Thursday, September 22, 2016

Rajas Yoga

Patanjali’s Rajas Yoga is based primarily on personal experience. His psychology is holistic and to the point. He uses the term of chitta in an exclusive way to describe a constantly fluctuating, changing phenomenon of the mind.
In his description, the mind is like a lake. Like a body of water it is potentially calm and crystal clear, but the thoughts, the modifications of the mind, stir it into activity and obscure its true nature. These thoughts or modifications as we have previously discussed under the Sutras are called vrittis and are compared to waves appearing in the body of the lake. They may arise from the lake bed (memories) or from the effects the outside world (sense perceptions). When the waves are quiet, the water is clear, and one can see the bottom of the lake.
If this process of calming and quieting is brought to perfection in man he will reach the highest state of consciousness.
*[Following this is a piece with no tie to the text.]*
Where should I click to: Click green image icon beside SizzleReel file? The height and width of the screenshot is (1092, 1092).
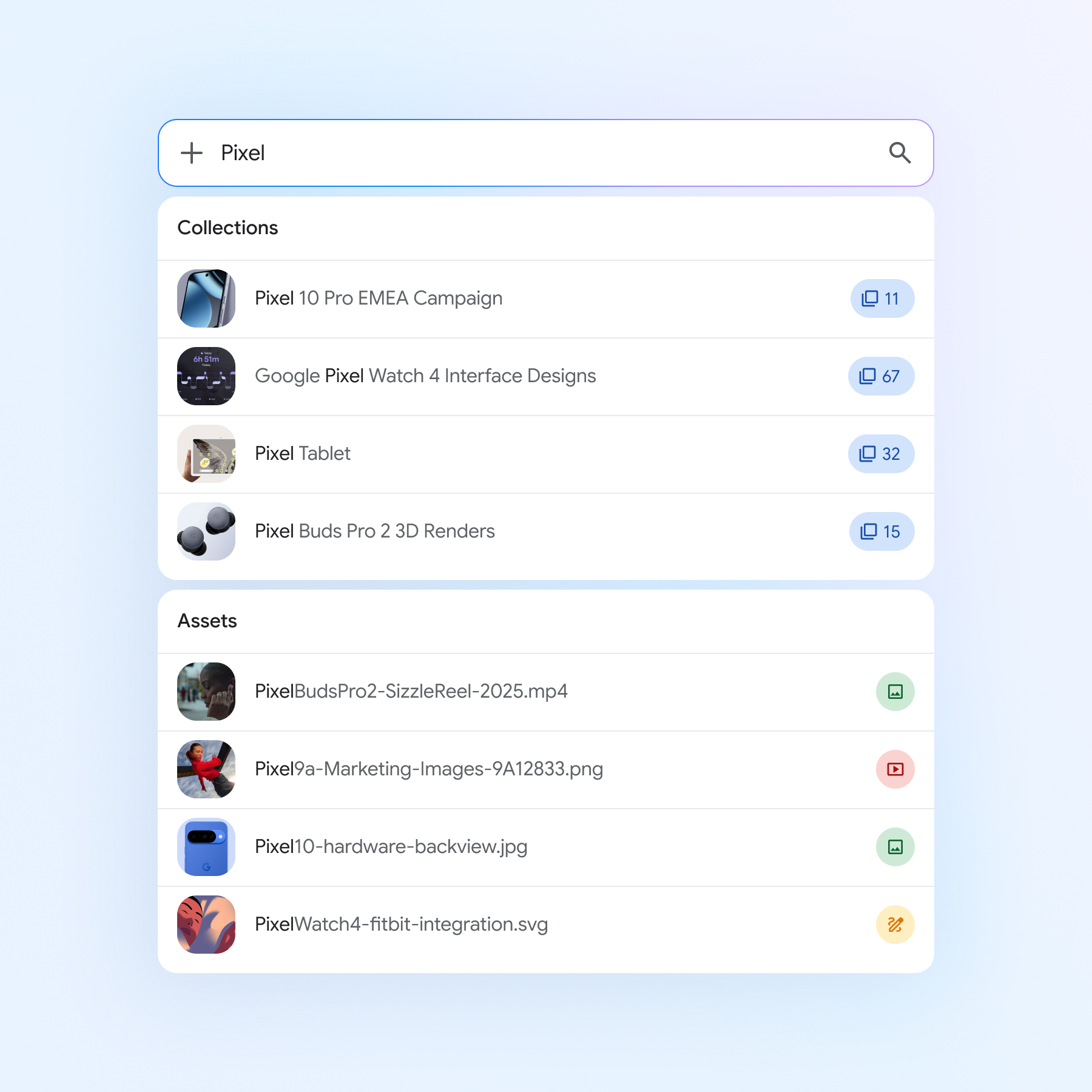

Referring to Patanjali’s Sutras, the first four give us the key to the whole system; the rest is an explanation of these four with detailed instructions on how to realize and experience for oneself through our practice the knowledge they contain.

The first sutra says: ‘Now,’ inferring, that the practitioner has prepared himself for the study. In addition the student should have a strong desire for awakening his inner potential.

Patanjali classifies four types of minds:
1)    The mind which can easily be concentrated;
2)    That which is concentrated with difficulty;
3)    That which has little ability to concentrate;
4)    That which is completely unbalanced and not yet fit for yogic discipline.

The next three sutras explain that yoga (union or highest state of consciousness) is a matter of developing voluntary control and regulation of one’s thought processes (vrittis).
When this is accomplished, then the consciousness that underlies the thoughts becomes apparent. It ceases to obscure and limit the thoughts and mental changes. Prior to this, consciousness is identifies with the thoughts in that that one assumes, that in fact he is his thoughts.

The concept of false identification is as central to the Sutras as it is to modern psychology. However, Patanjali goes to a much more subtle level than modern psychology.
The latter stresses identification with the mind and ego, ‘I think therefore I am’ (Rene Descartes), whereas Patanjali says we are in essence different from our thoughts and mind, we know this to be true, because we can observe them.
This provides the foundation of a truly scientific psychology because it makes objective first hand study of the mind possible.

Patanjali goes on to classify the thought forms or modification of the mind (vrittis) in two ways:
First as to whether or not they serve as obstacles along the path of expanded awareness and second in terms of five categories which reflect their function in mental life. These are:
1)    Accurate perception or cognition;
2)    Inaccurate perceptions;
3)    Fantasy or imagination;
4)    Memory;
5)    Sleep.

Without realizing it, we have a tendency to constantly sort out our thought forms into these five categories without at least some sort of distinction between what is accurate and what is inaccurate perception.

Patanjali uses these five practical operational categories as a first step to bringing order to the complexity that confronts the observer of the mind.

Through cultivating the ability to disentangle oneself from a constant bombardment of thoughts, Patanjali outlines a systematic and detailed path for self mastery through ashtanga (eight limbed) or Rajas Yoga.

The steps are:

Yama (behaviour)
Niyama (attitude)
Asana (posture)
Pranayama (breathing exercises)
Pratyahara (sense withdrawal)
Dharana (concentration)
Dhyana (contemplation)
Samadhi (oneness with the object contemplated)

The preliminary regulation of his everyday behaviour has prepared the practitioner to be free from tension, worries and anxieties so that he can focus his attention on gaining some mastery over his body.

The next step is his work on the energy level involving special breathing practices which can lead to control of prana (life force).
Prana serves as an intermediary between body and mind as it energises both.

In the fifth face the practitioner learns to regulate sensory input, so that impacts from the sense perceptions are internalized and thus do not disturb the mind.

During the final three stages the student learns to make the mind one pointed and concentrated.

The grosser aspects of one’s being have been brought under control; behaviour, body, energy and senses have been mastered and the practitioner is now ready to focus on controlling the thoughts which my distract him.
This is achieved in three steps: concentration (Dharana), contemplation (Dhyana) and samadhi, the highest state of consciousness. Each of the latter three states is simply an expansion of the former.

In Raja Yoga, the process of samyama consists of three parts: fixation of attention or concentration on an object of meditation (dharana); witnessing of contents of consciousness or contemplation (dhyana); and absorption into the object of meditation (samadhi).
Through progressive training, the meditator learns to master these first two steps of this triad. Eventually, with persistence, they break through into the experience of samadhi, which brings ecstatic union with the object of meditation. After more practice, these three processes are seen to flow together as one in samyama.

Samyama refers to the flowing of attention, awareness and energy in meditation that occurs so spontaneously and effortlessly as to be said to be nearly simultaneous.